History of Trial by Jury in the Spanish Legal System
|Author: ||Gleadow, Carmen|
Traces the emergence of the jury in 19th century Spain and its establishment and disappearances throughout 190 years of Spanish history. The work is inter-disciplinary, placing the successive Spanish jury laws within a general political and social context. It includes previously-unexplored material on the origins of the échevinat; it addresses issues not confronted by Spanish or other jurists, and it questions received wisdom.
“Dr. Gleadow relied upon extensive exploration of both the primary evidence of legal and constitutional texts and the secondary evidence of contemporary comment and debate. This is an approach which she extended fruitfully into her treatment of the subject in the present century, which is where the principal concern of her investigation lies. In examining the tortuous history of the definition and introduction of this important institution in the successive political climates of modern Spain, Dr. Gleadow has made use of ever-wider sources of information, culminating in her final chapters in which the constitutional debates of the post-Franco period are explored not only in printed sources but also through her interviews with leading participants in the process by which democratic institutions, among them the jury, were extended and consolidated, and by her direct observation of court practice.” – David Hook
Table of Contents
“Dr. Gleadow’s work on the Jury in Spain is more detailed and more comprehensive than anything else published on the subject, in English or in Spanish.. . . . fills an important gap in Hispanic studies and is a major contribution to our understanding of how the Spanish legal system has developed over nearly two hundred difficult years. . . . the preface by Dr. Gustavo López is an eloquent testimony to the importance of this book. He is an illustrious Spanish jurist and authority on the subject, and his willingness to attach his name to Dr. Gleadow’s book is striking evidence of its value.. . . . will attract the attention not only of Hispanists, but also of numerous persons who are becoming increasingly interested in the details of Spanish institutional life now that the country has become a major force in the European Union.” – John Butt
Table of contents:
Preface by Dr.
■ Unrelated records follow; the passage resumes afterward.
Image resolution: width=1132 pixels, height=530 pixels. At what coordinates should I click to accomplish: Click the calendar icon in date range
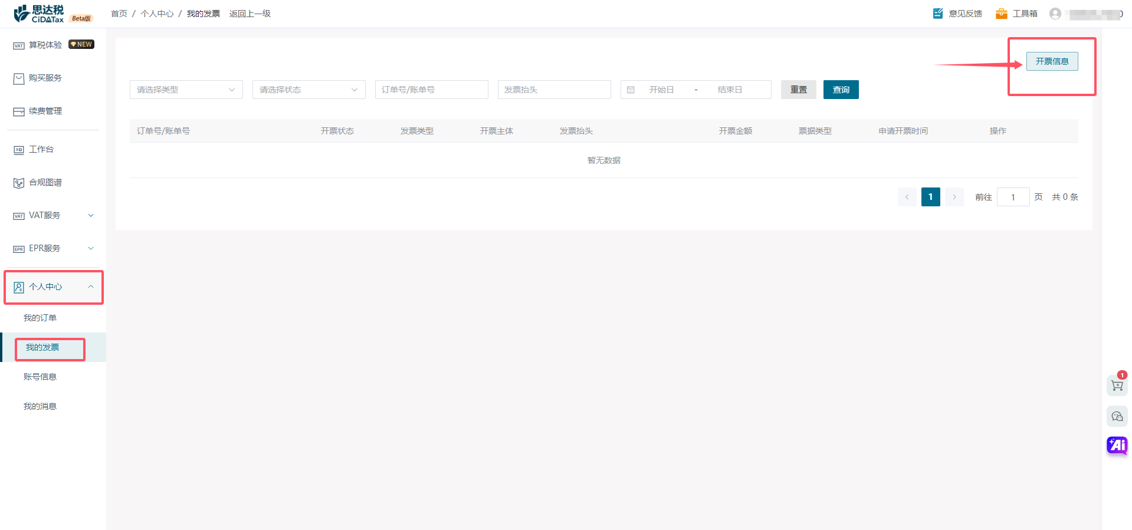[631, 90]
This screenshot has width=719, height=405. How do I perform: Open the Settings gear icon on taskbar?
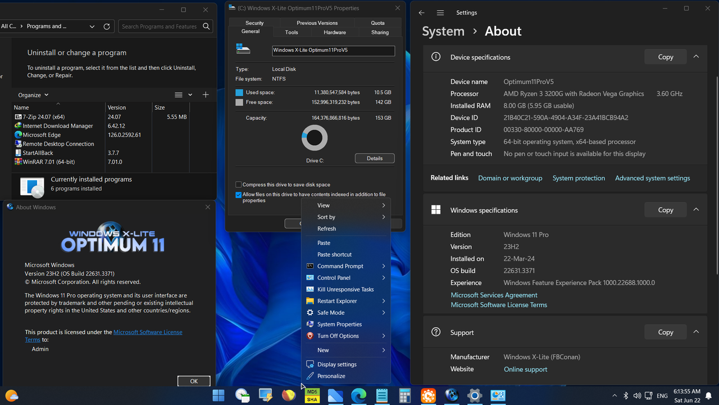(x=474, y=395)
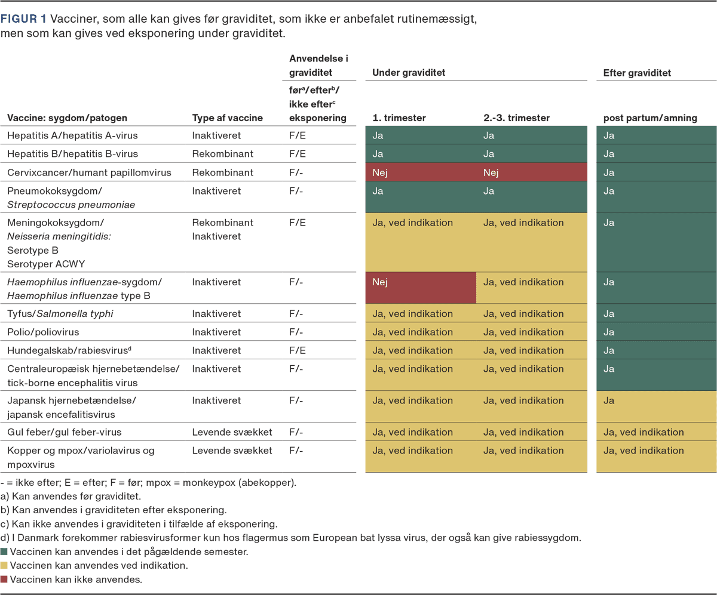Click 'Polio/poliovirus' row label
This screenshot has height=595, width=717.
coord(43,332)
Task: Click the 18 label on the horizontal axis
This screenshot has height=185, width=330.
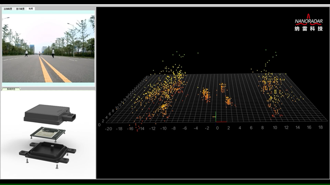Action: [321, 127]
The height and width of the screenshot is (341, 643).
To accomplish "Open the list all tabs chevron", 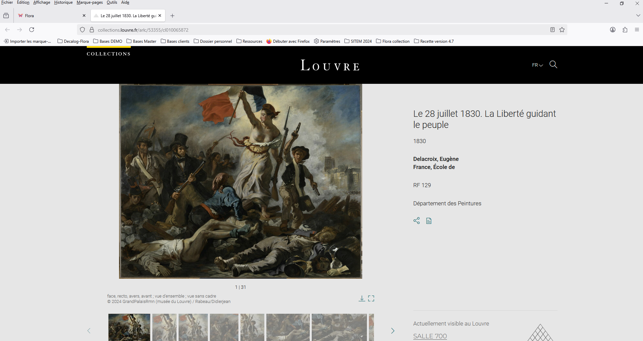I will [638, 15].
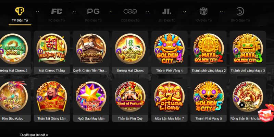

Gustavo López
1. The jury and escabinado in Western Europe: trial procedure in 13th century Europe; the French Revolution of 1789; rise of 20th century European dictatorships and its aftermath – Germany, Italy and France
2. The jury as a limited experiment in Spain: 1808-1837 Absolute monarchy; 1837-1868 Constitutional monarchy
3. The extension of the jury to most crimes: 1868-1875 A revolution and a republic; 1975-1908 Restored monarchy
4. The end of a precarious journey and beyond: 1908-31 Parliamentary monarchy and dictatorship; 1931-36 The Second Republic; 1936-39 Civil war and another dictatorship
5. Administration of justice in Spain 1939-to the 1980s: Legal measures and the juducial situation under Franco; the judiciary after Franco
6. Main features of the arguments for and against the jury and the escabinado: philosophical grounds; socio-legal grounds; political arguments; economic arguments.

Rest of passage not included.